Hoje, o desejo de Francisco é criar o Instituto Gilmar de Carvalho com o auxílio de amigos do mestre. Em 2021, o plenário da Assembleia Legislativa aprovou um projeto de lei de autoria do deputado estadual Renato Roseno que denomina de Professor Gilmar de Carvalho o Museu de Arte Popular dos Mestres e Mestras da Cultura do Ceará. "Eu tenho grandes pretensões ainda. Gostaria de ter a nossa casa para viabilizar projetos e continuar o trabalho do Gilmar", explica o fotógrafo, que vive agora o processo de reconhecimento da relação e partilha de bens. "Eu vou começar sem dinheiro, mas acredito que vou começar com amigos que estão do meu lado. Quero um mês inteiro de comemoração ao Gilmar, quero viajar com alunos e professores pelo interior do Ceará, pelo Nordeste. Tenho vontade de continuar esse trabalho, de tornar ele universal".
Na programação de homenagens ao mestre, Francisco adiciona: "Providenciei o áudio integral do livro 'Parabelum' com um narrador de Florianópolis e pretendo fazer uma live com amigos a fim de que, na ocasião, seja anunciada a veiculação em um canal do YouTube do narrador Carlos Eduardo Valente o prefácio do 'Parabelum' de João Silvério Trevisan, e o primeiro capítulo 'Anunciação'".
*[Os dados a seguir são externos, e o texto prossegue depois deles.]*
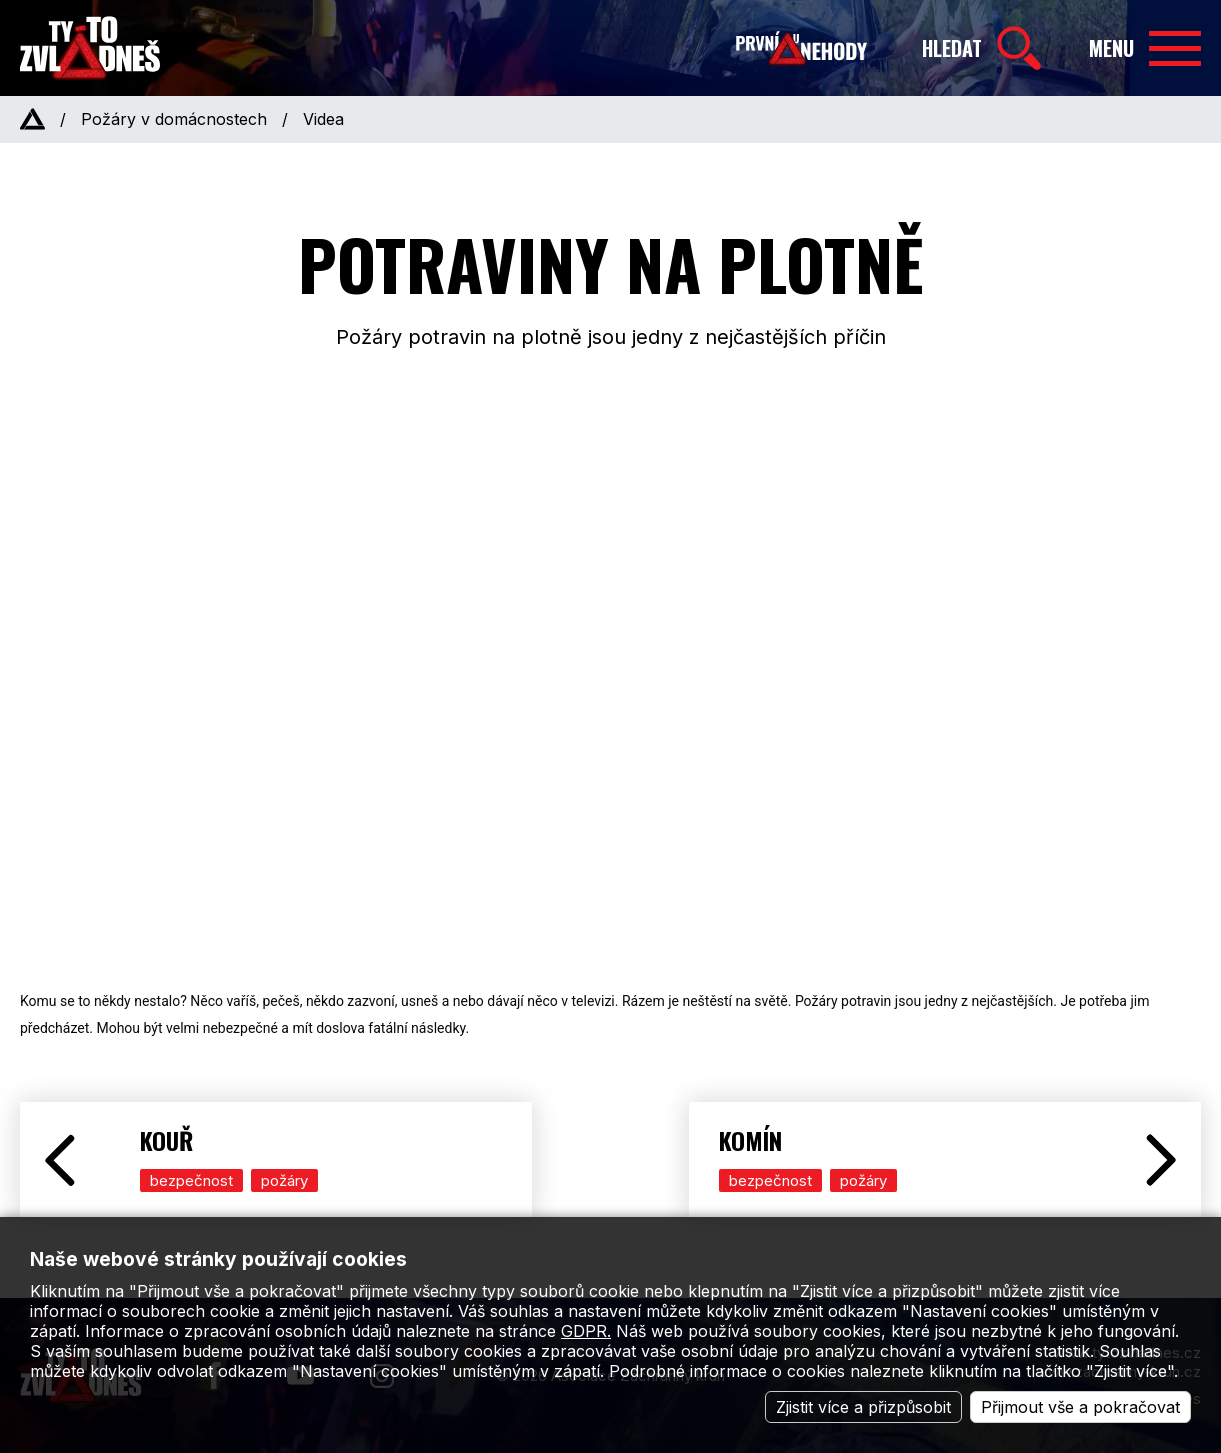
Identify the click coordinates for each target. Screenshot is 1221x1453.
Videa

A pesquisadora Lídia Barroso, profunda conhecedora da obra de Gilmar de Carvalho, ecoa a voz do mestre. "Conheci o professor Gilmar de Carvalho na BECE, em 2006, ministrando aula sobre Patativa do Assaré, aos alunos que fariam o vestibular da UFC naquele ano. Dias depois, o reencontrei nos corredores do Bloco do Curso de História, na UFC. Foi naqueles corredores que me aproximei dele e comentei que havia assistido à palestra dele na BECE. Alí mesmo, o professor Gilmar abriu uma sacola de pano, daquelas que ele sempre usava, tirou um livro e autografou pra mim: 'Para Lídia, um pouco da vida do poeta maior'. Era um livro sobre Patativa do Assaré que tenho até hoje. A minha admiração por Gilmar de Carvalho nasceu naquele momento". Em 2009, quando teve contato com a obra ficcional dele, encontrou sua paixão.
"Durante a pandemia, continuei em contato com o professor e ele me falava que eu deveria fazer o doutorado. Meses antes de sua partida inesperada, dei-lhe a notícia que eu havia entrado para o doutorado, também em Letras. Lembro-me da sua alegria. Torceu demais por mim. Minha vida acadêmica toda tem a ver com ele. Continuo estudando sua obra e é sempre uma emoção reencontrá-lo nas páginas que leio. Sinto sua energia no que pesquiso. Depois da sua partida, sinto mais necessidade de divulgar o legado que ele deixou ao Brasil e ao Ceará. Falar de Gilmar de Carvalho é reconhecer e valorizar sua contribuição às mais diversas áreas do conhecimento. É isso que o faz ser imortal. Além do grande amigo e mestre que foi para todos nós, é uma voz que ecoará para sempre em todas as manifestações artísticas do nosso povo. Não há como olhar para o céu carregado de nuvens que prenunciam chuva e deixar de pensar na expressão 'bonito pra chover'. Gilmar é tudo isso e muito mais na minha vida", encerra Lídia.